[3] Il est traité plus cavalièrement dans l’édit. précéd., p. 18 : « Assez près du jardin médicinal de Pincourt dans la rue de la Raquette, il y a un prieur qui s’entremet de médecine, et qui se dit très-habile. » Rue de la Raquette, c’est, comme on sait, rue de la Roquette. — Bernier, p. 296 de ses Essais, semble faire allusion à ce remède du prieur : « Je n’ai garde, dit-il, de donner ici à connoître ceux qui ont débité et fait valoir aux simples : qui des remèdes pour les dents ;… qui… des stipiques à divers usages, des apéritifs… »
Le Frère Ange, Capucin[4], qui distribue un Opiatte et un Sirop mesentirique et epatique, est resident au Fauxbourg saint Jacques.
[4] « Renommé pour la cure des maladies chroniques… au couvent du faubourg Saint-Jacques,… a un laboratoire assez curieux. » Édit. 1691, p. 18.

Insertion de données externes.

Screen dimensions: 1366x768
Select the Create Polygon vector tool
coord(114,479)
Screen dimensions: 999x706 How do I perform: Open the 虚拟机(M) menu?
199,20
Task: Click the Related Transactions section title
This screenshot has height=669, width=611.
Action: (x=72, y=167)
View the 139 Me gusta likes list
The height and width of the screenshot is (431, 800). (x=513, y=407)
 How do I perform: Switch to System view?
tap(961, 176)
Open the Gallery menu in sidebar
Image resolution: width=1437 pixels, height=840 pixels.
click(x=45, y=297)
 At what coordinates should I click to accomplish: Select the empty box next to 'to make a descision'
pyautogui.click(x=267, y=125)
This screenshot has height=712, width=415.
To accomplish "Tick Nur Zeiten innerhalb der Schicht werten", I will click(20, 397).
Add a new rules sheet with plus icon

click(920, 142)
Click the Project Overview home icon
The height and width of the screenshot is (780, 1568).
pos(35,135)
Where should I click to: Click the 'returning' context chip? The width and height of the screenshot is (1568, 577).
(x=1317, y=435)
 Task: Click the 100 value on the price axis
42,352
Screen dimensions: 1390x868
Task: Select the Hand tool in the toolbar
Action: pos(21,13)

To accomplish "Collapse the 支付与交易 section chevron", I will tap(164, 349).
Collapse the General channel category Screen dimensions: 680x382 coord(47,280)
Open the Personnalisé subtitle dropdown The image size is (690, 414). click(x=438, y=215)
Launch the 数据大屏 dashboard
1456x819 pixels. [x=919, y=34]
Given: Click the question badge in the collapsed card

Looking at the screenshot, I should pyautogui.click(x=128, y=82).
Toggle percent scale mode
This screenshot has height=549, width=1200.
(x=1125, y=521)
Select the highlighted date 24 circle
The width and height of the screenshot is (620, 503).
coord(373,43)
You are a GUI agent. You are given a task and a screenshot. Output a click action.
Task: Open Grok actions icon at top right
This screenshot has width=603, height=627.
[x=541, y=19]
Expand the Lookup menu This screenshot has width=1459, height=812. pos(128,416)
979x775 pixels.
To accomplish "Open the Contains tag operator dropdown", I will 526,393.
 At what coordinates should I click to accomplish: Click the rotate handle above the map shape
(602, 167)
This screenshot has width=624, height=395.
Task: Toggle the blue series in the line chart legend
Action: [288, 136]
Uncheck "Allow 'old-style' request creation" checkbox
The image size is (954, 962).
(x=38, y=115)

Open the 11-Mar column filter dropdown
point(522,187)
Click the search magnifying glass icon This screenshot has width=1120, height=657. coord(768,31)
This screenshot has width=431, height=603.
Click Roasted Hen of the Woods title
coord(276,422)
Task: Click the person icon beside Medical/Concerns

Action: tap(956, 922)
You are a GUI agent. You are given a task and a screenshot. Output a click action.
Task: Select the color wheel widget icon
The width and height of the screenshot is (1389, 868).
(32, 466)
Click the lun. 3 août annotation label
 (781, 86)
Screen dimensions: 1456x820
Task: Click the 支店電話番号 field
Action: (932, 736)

Le Frère Pierre, des Jacobins du Fauxbourg saint Germain, fait des recherches dans la Chimie.
OPERATIONS CHIRURGICALES.
Monsieur le premier Chirurgien du Roy, a son appartement au vieux Louvre, où il loge quand il est à Paris.
M. de Tertre, son Lieutenant pour la Ville, Prevoté et Vicomte de Paris[1], renommé pour la saignée et pour la grande Chirurgie[2], demeure rue du Jardinet, à l’ancien Hotel de Roüen.
[1] François Du Tertre, que l’Etat de France pour 1692, t. I, p. 240, qualifie « lieutenant des chirurgiens de Paris », retenu par le Roi pour « l’employer où il pourra en avoir affaire. Il a cinq mille et tant de livres d’appointements. » Les chirurgiens du Roi qui étoient au nombre de neuf, un premier ordinaire, et huit ordinaires servant par quartier, pouvoient, d’après une déclaration de Louis XIII, « tenir ou faire tenir boutique, enseigne de chirurgien, où seront les armes du Roy, exclusivement à tous autres barbiers chirurgiens. »
[2] Il prenoit le titre de premier chirurgien du Roi et du Parlement.
Les Prévots, Jurez et Gardes de la Communauté des Chirurgiens Jurez de Paris, sont Messieurs David, rue de l’Arbre sec : Cuqüel, rue Galande, Caubouë, rue Montorgueil : et Gigot, rue saint André.